## Testo di partenza

#####

The Punisher, cioè il Punitore, nasce invece come fumetto, negli anni ‘70, per poi farsi film, serie tv, videogame, con una produzione costante e anche recentissima. Frank Castle è un veterano di guerra ossessionato dall’uccisione della propria famiglia da parte della mafia; ora, la sua unica ragione di vita è punire tutti i criminali su cui riesce a mettere le mani. Ricorrendo a qualsiasi mezzo, compresi i più cruenti, illeciti e inumani. Un antieroe ante litteram, precursore di quella che diventerà un’ondata inarrestabile di protagonisti profondamente problematici. 

 

The Punisher (logo).


Blue Lives Matter (logo).


The Punisher è un caso straordinario di contaminazione tra finzione e realtà. Rivelatrice per il quadro che sto provando ad affrescare è infatti la formidabile controversia riguardante l’adozione dell’iconico simbolo del Punitore (un teschio bianco dai tratti crudeli, quasi alieni) da parte di poliziotti, militari, persino movimenti politici. Nei primi anni 2000, con la guerra in Iraq, il simbolo appare ripetutamente su mezzi e strumenti dei soldati USA (ne parla estesamente Chris Kyle, il Navy SEAL autore dell’autobiografia di enorme successo American Sniper, divenuta poi film per la regia di Clint Eastwood). Dalle forze di occupazione americane il logo passa ai nuovi corpi militari e di polizia iracheni. E, negli USA, viene adottato da un numero crescente di poliziotti. Nel 2004, a Milwaukee, alcuni agenti danno vita a un gruppo di giustizieri battezzato The Punishers, con richiami all’eroe Marvel nell’abbigliamento. 

 

Nel 2014 nasce, in risposta al Black Lives Matter, il movimento Blue Lives Matter (“Blue” in America identifica i poliziotti, come nelle vecchie serie Hill Street Blues o NYPD Blue): sovente il movimento utilizzerà nella propria comunicazione visiva il teschio del Punitore. Nel 2017, prima in Kentucky e poi nello stato di New York, il logo viene aggiunto alle auto ufficiali della polizia locale, suscitando enorme indignazione ma anche, nei mesi successivi, venendo ripetutamente adottato come segno di solidarietà di corpo dai poliziotti di varie parti degli USA. Sean Hannity, popolare volto di una delle più seguite (e più faziosamente pro-Trump) trasmissioni di Fox News, ha indossato in tv la spilla con l’inquietante teschio. Una delle trasformazioni più mirabili del simbolo avviene con la sua politicizzazione: nella variegata galassia web dei sostenitori dell’attuale Presidente USA, spicca il filone degli oggetti di merchandising con il logo di “Punisher Trump” (cioè il teschio del Punitore con sopra la bionda e iconica zazzera presidenziale), secondo la lettura per cui The Donald starebbe finalmente punendo per i loro crimini tutti i bersagli abituali della propaganda conservatrice. E a poco sono valsi gli interventi dello stesso creatore del personaggio, Gerry Conway: ormai, il suo antieroe è divenuto simbolo di qualcosa che non avrebbe mai voluto rappresentasse. Non la testimonianza agghiacciante del collasso di un sistema sociale e di giustizia, ma la rivendicazione orgogliosa della liceità dell’uso di ogni mezzo, lecito o illecito, in nome di un’idea - largamente pervertita e autoritaria - di Ordine.

#####

Voci archiviate:
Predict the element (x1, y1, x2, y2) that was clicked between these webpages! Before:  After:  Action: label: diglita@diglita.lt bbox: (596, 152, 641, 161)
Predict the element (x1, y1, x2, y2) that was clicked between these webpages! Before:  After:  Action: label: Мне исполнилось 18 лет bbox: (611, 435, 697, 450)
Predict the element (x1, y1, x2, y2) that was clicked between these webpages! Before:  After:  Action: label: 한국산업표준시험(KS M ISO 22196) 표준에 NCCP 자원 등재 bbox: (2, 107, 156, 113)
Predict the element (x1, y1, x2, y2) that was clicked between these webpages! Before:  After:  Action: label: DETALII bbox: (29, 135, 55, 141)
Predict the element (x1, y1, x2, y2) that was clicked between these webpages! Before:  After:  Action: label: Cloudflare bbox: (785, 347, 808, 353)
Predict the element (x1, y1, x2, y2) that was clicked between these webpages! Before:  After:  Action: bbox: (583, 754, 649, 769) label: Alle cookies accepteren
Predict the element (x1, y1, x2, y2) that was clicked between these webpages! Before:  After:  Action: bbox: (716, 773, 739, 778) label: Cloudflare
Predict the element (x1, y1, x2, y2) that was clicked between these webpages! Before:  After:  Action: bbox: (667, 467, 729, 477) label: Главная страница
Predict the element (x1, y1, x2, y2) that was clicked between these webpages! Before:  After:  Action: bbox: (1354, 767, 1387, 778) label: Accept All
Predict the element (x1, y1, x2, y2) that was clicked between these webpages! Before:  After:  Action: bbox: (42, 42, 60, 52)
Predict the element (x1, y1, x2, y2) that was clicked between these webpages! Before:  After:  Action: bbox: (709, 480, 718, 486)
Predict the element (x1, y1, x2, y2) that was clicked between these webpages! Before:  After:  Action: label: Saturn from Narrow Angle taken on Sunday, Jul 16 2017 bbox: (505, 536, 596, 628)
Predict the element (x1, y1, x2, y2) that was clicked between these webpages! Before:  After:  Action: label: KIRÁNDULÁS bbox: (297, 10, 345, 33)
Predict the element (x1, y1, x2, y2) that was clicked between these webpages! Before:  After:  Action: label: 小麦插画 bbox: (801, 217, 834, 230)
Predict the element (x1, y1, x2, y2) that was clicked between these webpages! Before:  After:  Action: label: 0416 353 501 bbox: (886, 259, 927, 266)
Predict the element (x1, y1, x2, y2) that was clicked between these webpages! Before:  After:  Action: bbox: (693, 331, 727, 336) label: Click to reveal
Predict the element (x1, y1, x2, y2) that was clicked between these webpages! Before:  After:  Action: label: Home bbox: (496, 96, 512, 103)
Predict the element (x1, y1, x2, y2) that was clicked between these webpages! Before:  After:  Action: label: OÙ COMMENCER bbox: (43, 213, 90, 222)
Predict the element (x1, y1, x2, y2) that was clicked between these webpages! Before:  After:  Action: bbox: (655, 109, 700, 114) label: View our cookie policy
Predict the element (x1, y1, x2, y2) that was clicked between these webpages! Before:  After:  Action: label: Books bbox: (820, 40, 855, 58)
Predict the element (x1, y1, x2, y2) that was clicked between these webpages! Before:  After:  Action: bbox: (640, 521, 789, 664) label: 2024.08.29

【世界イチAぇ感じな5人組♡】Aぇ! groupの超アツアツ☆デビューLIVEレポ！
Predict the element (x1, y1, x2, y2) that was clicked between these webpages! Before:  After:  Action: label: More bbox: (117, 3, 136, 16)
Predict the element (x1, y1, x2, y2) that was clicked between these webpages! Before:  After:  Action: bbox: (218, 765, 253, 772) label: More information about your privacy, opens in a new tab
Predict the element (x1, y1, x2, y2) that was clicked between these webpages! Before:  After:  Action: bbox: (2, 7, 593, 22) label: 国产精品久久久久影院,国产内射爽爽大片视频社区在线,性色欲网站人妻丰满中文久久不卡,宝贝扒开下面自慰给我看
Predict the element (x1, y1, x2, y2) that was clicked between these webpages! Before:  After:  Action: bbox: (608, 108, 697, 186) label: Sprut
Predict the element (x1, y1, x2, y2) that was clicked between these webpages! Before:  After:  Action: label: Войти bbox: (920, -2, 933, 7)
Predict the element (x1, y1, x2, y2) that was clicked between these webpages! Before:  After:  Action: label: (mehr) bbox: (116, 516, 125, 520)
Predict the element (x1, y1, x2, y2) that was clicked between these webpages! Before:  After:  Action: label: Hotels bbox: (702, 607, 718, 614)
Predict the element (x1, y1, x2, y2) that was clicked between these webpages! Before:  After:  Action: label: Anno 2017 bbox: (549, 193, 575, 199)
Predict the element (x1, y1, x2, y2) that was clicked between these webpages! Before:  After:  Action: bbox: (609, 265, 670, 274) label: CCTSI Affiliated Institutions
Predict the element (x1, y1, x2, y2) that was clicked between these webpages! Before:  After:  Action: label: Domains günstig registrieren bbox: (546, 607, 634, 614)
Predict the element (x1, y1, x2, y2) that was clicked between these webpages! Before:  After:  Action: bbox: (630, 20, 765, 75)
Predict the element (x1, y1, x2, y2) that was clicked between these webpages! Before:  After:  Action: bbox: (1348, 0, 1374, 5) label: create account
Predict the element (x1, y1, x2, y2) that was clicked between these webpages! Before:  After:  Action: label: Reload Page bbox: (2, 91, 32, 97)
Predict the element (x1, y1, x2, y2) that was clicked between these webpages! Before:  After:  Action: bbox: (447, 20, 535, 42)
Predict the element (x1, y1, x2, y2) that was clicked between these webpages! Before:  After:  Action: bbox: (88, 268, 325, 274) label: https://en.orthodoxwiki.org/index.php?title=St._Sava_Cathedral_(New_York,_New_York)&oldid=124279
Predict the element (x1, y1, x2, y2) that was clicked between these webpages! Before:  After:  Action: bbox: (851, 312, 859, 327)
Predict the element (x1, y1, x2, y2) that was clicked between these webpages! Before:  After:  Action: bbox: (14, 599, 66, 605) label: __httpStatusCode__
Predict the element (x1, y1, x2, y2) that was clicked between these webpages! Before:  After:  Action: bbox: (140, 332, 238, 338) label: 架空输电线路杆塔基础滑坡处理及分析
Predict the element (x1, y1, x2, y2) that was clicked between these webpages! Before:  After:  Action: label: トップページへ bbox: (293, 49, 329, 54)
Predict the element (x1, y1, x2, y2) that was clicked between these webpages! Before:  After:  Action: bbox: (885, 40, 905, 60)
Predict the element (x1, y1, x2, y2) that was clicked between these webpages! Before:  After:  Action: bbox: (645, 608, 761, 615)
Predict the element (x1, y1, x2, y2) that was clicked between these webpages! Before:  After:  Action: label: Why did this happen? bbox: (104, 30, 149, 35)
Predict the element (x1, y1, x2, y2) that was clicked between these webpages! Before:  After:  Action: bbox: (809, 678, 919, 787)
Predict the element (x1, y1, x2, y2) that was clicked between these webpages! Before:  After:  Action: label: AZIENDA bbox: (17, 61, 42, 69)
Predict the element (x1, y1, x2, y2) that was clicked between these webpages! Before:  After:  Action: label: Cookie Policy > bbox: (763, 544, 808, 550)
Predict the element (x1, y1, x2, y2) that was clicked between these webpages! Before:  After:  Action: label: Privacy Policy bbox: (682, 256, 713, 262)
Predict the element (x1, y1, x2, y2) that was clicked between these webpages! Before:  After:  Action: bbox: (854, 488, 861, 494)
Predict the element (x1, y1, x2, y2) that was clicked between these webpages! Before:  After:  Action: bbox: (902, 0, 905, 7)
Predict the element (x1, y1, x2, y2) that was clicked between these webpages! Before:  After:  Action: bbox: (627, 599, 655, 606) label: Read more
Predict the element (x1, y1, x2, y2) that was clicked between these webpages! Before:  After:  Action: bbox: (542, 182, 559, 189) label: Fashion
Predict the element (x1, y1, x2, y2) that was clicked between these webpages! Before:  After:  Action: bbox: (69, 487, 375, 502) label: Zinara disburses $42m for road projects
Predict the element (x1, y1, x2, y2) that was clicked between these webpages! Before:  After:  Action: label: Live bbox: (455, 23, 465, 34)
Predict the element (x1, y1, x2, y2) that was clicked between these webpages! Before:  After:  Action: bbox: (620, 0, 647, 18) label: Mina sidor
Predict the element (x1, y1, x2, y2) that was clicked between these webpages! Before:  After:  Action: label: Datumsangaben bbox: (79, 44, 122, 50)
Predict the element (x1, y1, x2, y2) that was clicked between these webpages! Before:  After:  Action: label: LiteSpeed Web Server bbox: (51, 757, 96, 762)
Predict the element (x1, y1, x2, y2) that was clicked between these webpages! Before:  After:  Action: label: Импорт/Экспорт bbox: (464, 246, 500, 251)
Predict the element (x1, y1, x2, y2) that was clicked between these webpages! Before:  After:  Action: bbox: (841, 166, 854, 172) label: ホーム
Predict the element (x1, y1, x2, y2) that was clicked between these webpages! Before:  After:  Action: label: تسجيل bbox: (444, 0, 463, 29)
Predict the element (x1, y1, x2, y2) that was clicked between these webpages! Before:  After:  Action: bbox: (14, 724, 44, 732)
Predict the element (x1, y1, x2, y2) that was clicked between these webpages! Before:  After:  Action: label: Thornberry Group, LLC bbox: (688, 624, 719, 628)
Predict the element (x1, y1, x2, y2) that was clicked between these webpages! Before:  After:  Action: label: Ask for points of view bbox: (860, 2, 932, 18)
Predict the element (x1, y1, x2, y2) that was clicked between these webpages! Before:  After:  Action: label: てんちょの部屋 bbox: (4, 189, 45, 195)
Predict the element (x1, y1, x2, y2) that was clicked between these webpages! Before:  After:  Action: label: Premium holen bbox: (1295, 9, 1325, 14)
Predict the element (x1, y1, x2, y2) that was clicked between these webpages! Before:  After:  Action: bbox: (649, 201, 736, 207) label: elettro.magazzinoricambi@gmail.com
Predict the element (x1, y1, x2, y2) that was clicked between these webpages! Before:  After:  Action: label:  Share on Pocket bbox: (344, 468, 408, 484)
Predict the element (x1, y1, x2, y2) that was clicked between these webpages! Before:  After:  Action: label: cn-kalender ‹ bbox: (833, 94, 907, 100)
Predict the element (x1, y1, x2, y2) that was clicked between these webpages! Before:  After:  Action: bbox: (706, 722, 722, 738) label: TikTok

#####

## Prove
• a. Per ciascuna affermazione indica se è in accordo con il testo sul Punitore, rispondendo sì o no e citando alla lettera le parole del testo che lo stabiliscono.
(i) Durante la guerra in Iraq il simbolo del Punitore è comparso su mezzi dei soldati statunitensi.
(ii) Il movimento Blue Lives Matter è nato nel 2017.
(iii) Gerry Conway ha approvato l'uso politico del suo personaggio.
• b. Rispondi a queste domande sul testo sul Punitore.
(i) In quale decennio nasce il fumetto?
(ii) In quale città, nel 2004, alcuni agenti formano il gruppo The Punishers?
(iii) In quali stati, nel 2017, il logo viene aggiunto alle auto ufficiali della polizia?
• c. Riprendi il testo sul Punitore e proseguilo dal punto in cui si interrompe.
Le voci archiviate non hanno alcun legame con il testo sul Punitore.

## Risposte per prova
• a.
(i) Sì: "Nei primi anni 2000, con la guerra in Iraq, il simbolo appare ripetutamente su mezzi e strumenti dei soldati USA"
(ii) No: "Nel 2014 nasce, in risposta al Black Lives Matter, il movimento Blue Lives Matter"
(iii) No: "ormai, il suo antieroe è divenuto simbolo di qualcosa che non avrebbe mai voluto rappresentasse"

• b.
(i) Negli anni '70.
(ii) A Milwaukee.
(iii) Prima in Kentucky e poi nello stato di New York.

• c.
 

Una delle citazioni letterarie più influenti nel racconto seriale del nostro tempo la troviamo in Westworld, il fascinoso e complessissimo show creato da Jonathan Nolan e Lisa Joy: racconta di un futuro in cui l’umanità ha creato forme di Intelligenza Artificiale reali, e le ha usate per popolare un parco-divertimenti in cui i ricchi possono sfogare pulsioni e fantasie sadiche represse. “These violent delights have violent ends”: questi piaceri violenti hanno una fine violenta. La dice Peter Abernathy, che nella sua precedente “vita” era stato un professore, alla figlia Dolores. La ripete Robert Ford, il creatore del parco e dei suoi hosts, i robot senzienti imprigionati in un costante e mortificante loop di servitù. E saranno proprio gli androidi a farla propria, quasi come un grido di rivoluzione - o di giustizia. 

 

Westworld.


La frase viene da Shakespeare, dalla sesta scena del secondo atto del Romeo e Giulietta. La dice frate Lorenzo, e se andiamo avanti di qualche parola è ancora più calzante: “Questi piaceri violenti hanno una fine violenta e muoiono nel loro trionfo, come il fuoco e la polvere da sparo, che il primo bacio distrugge”. Frate Lorenzo non si limita a criticare gli eccessi di passioni incontrollate, esplosive, che tutto consumano. Ha anche un consiglio: “Therefore love moderately”, “Perciò amate moderatamente”. È quasi una raccomandazione agli spettatori di allora, e a quelli di oggi. A noi, consumatori di un intrattenimento la cui produzione alimentiamo col nostro vorace appetito. E che non possiamo dirci incolpevoli: ciò di cui decretiamo il successo avrà più probabilità di essere replicato da un sistema di produzione di contenuti che non a caso chiamiamo industria dello spettacolo, show business

 

Insomma: va bene amare i prodotti della pop culture, va bene trarne piacere. Ma attenzione: il nostro piacere non è privo di conseguenze, e in specie i nostri piaceri violenti. Ciò che mostreremo di amare avrà più probabilità non solo di essere replicato - ma di diventare una cornice cognitiva di riferimento. Capacissima di uscire dallo schermo per cui l’avevamo inventata e dove pensavamo sarebbe rimasta confinata. E di entrare nel nostro mondo, trasformandosi in istanze sociali, aspettative, richieste, e infine scelte politiche. 

La straordinaria popolarità della figura del poliziotto al di sopra della legge, dell’eroe che piega le regole per un supposto bene superiore, di una polizia intesa come scudo non solo sociale ma quasi morale nei confronti dei mali e delle minacce del mondo ha plausibilmente contribuito alla passività con cui abbiamo accettato una progressiva militarizzazione delle forze dell’ordine. 

O persino all’entusiasmo con cui lo abbiamo richiesto. E alla tolleranza verso gli abusi di potere, che sempre più ci sono apparsi normali, inevitabili, parte del gioco. 

Curiosamente, è successo ciò che accade con i robot di Westworld: creati per il nostro piacere e destinati a restare confinati in un violentissimo parco divertimenti, finiscono per uscirne e invadere il nostro mondo. Venendo a cercarci, a perseguitarci, a punirci per il nostro strabordante e irredimibile sadismo.